Segment Start: DATA FOR ANALYSIS
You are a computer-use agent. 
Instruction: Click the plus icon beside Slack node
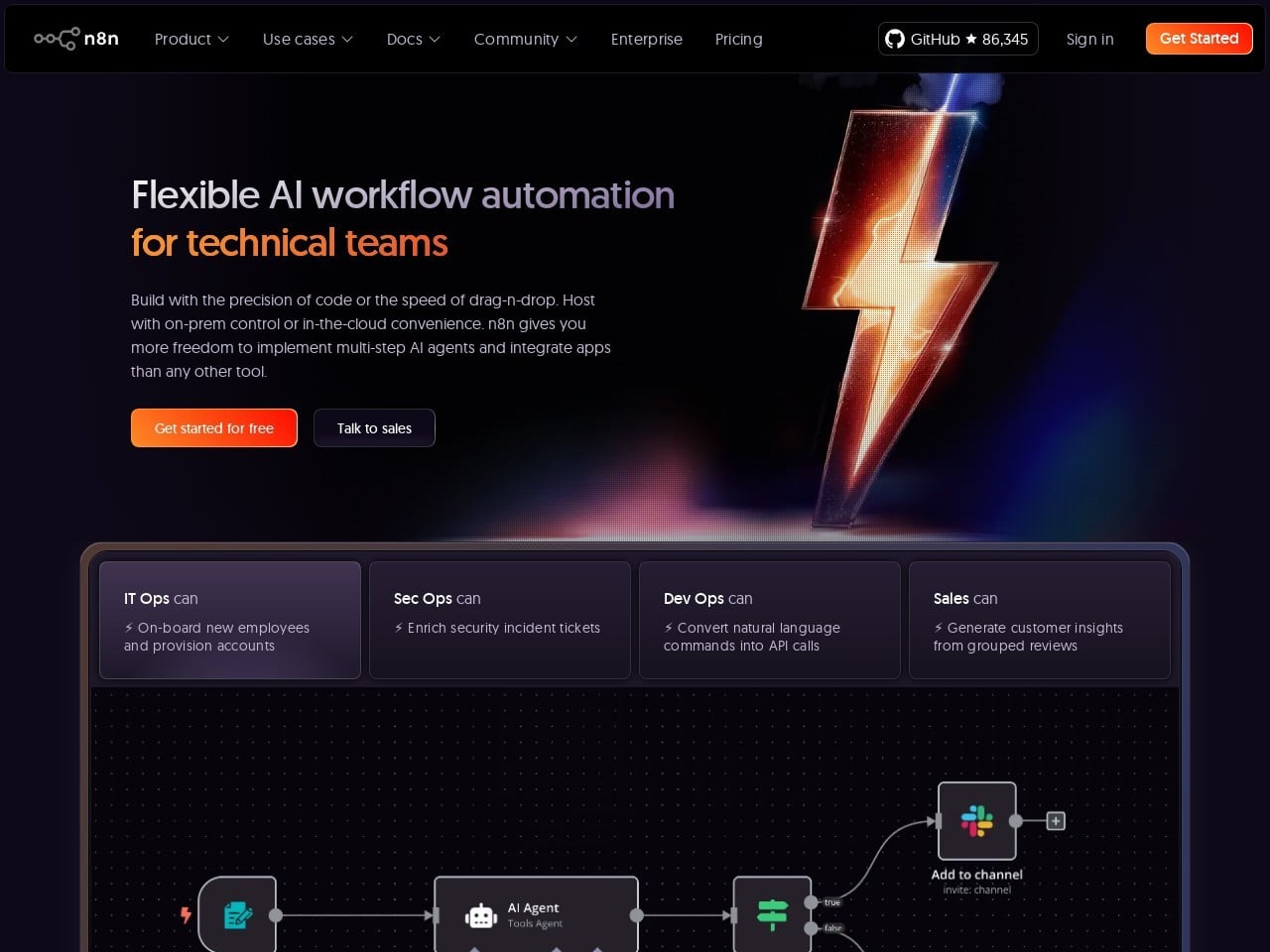pyautogui.click(x=1056, y=821)
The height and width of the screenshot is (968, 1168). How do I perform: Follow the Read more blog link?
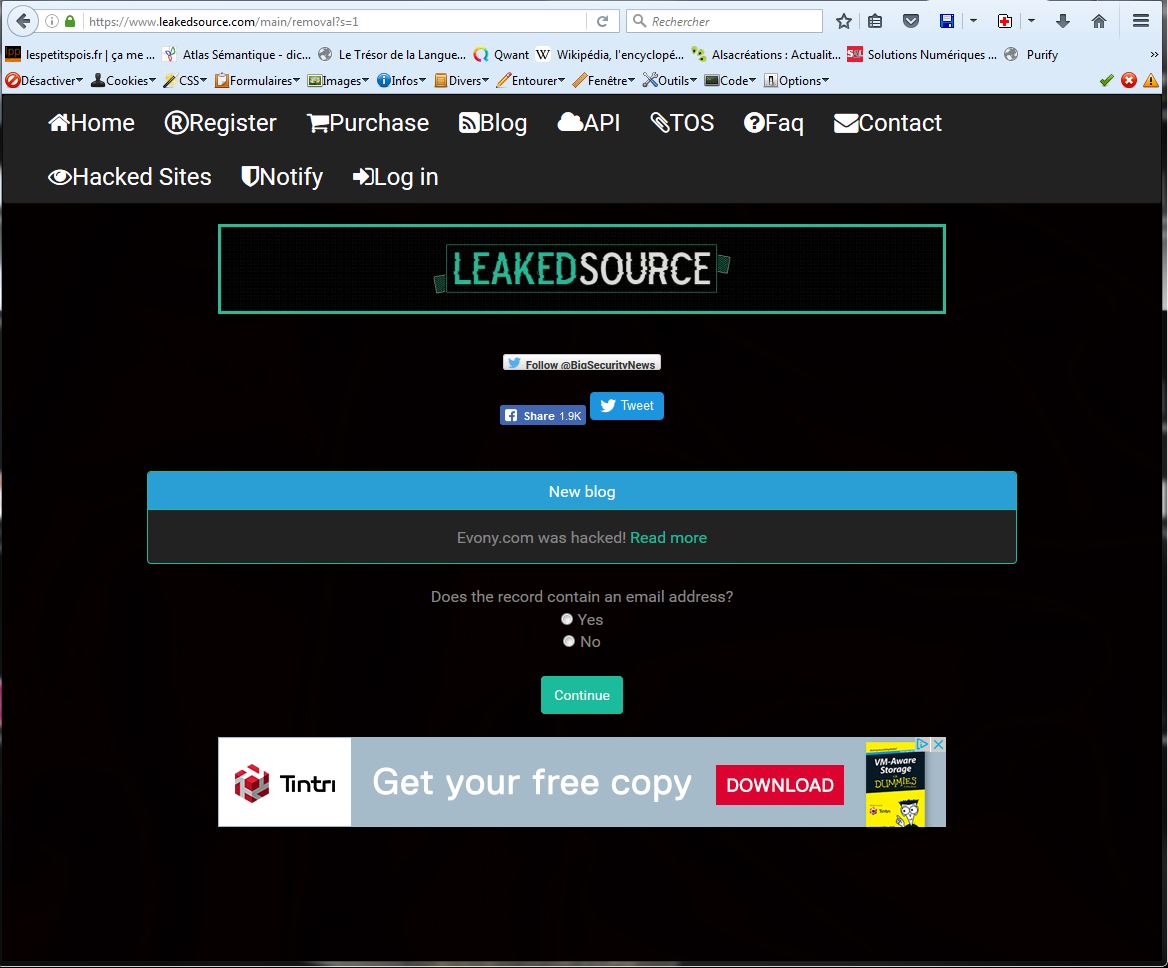[668, 538]
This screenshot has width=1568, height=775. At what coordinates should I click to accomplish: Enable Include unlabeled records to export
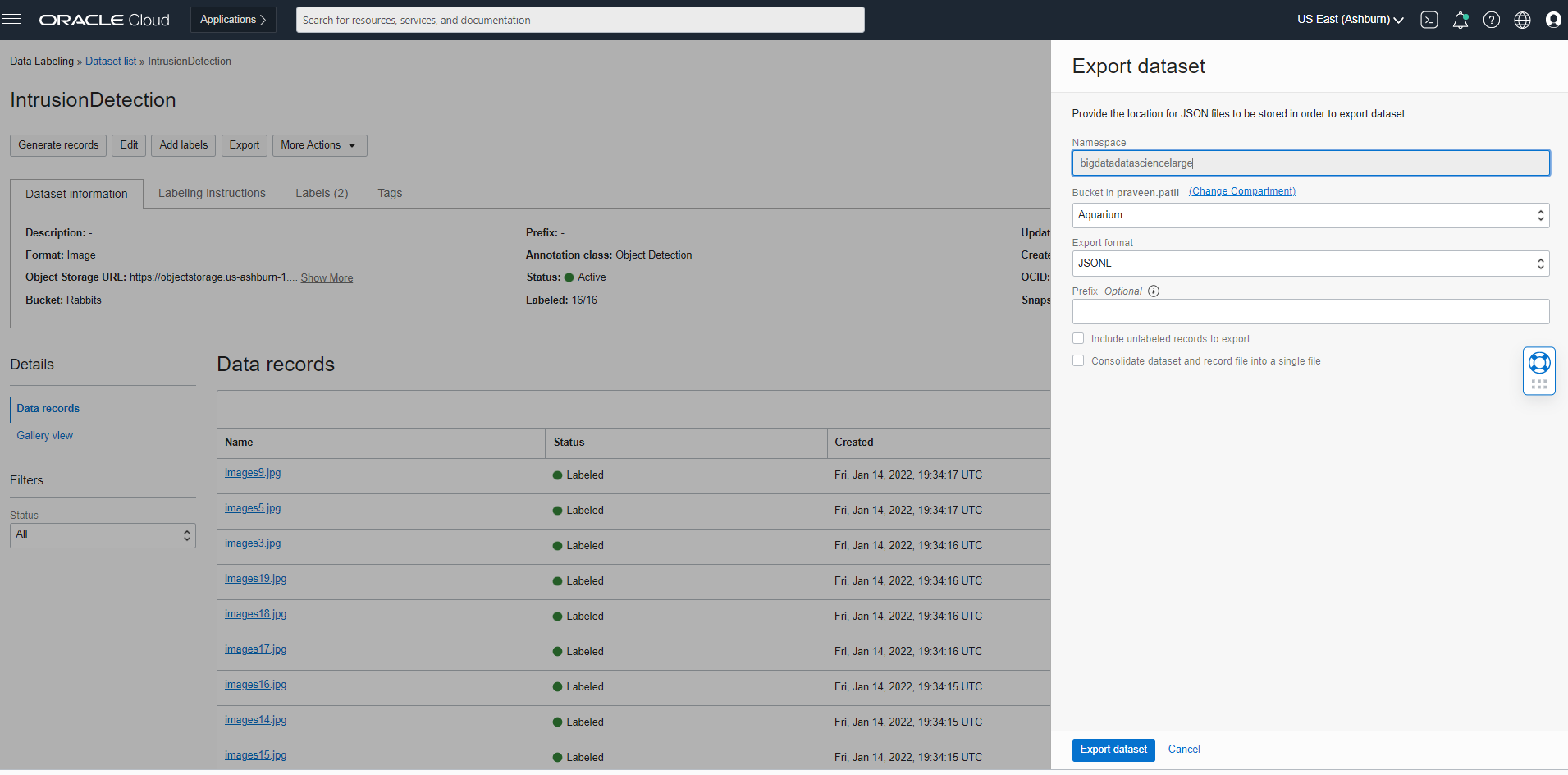point(1078,339)
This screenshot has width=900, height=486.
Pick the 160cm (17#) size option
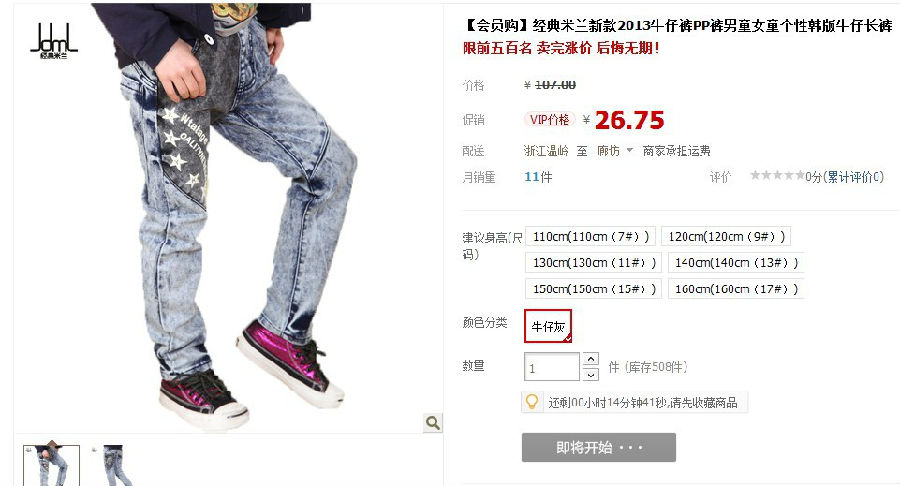point(736,289)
Segment End: DATA FOR ANALYSIS
(DIRECTIONS FOR THIS TASK) What you give back should match the entries above exactly, except that pictures are dropped.

(FINISHED TASK)
You are a computer-use agent. 
Instruction: Click the plus icon beside Slack node
pyautogui.click(x=1056, y=821)
The height and width of the screenshot is (968, 1168). How do I perform: Follow the Read more blog link?
[668, 538]
This screenshot has width=1568, height=775. At what coordinates should I click to accomplish: Enable Include unlabeled records to export
point(1078,339)
This screenshot has width=900, height=486.
Pick the 160cm (17#) size option
point(736,289)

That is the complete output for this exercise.